● Assignment
Skip every picture, and copy exactly the lines from the one containing "You are a GUI" to the end of the data.

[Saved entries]
—————
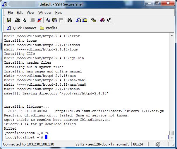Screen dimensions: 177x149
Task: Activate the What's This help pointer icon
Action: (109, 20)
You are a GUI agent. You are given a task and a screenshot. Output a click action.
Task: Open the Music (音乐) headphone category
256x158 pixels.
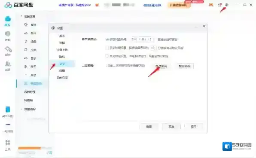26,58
—————
● Finished exercise
You are a GUI agent. You are given a task and a screenshot. Output a click action.
Task: Open the Music (音乐) headphone category
256x158 pixels.
26,58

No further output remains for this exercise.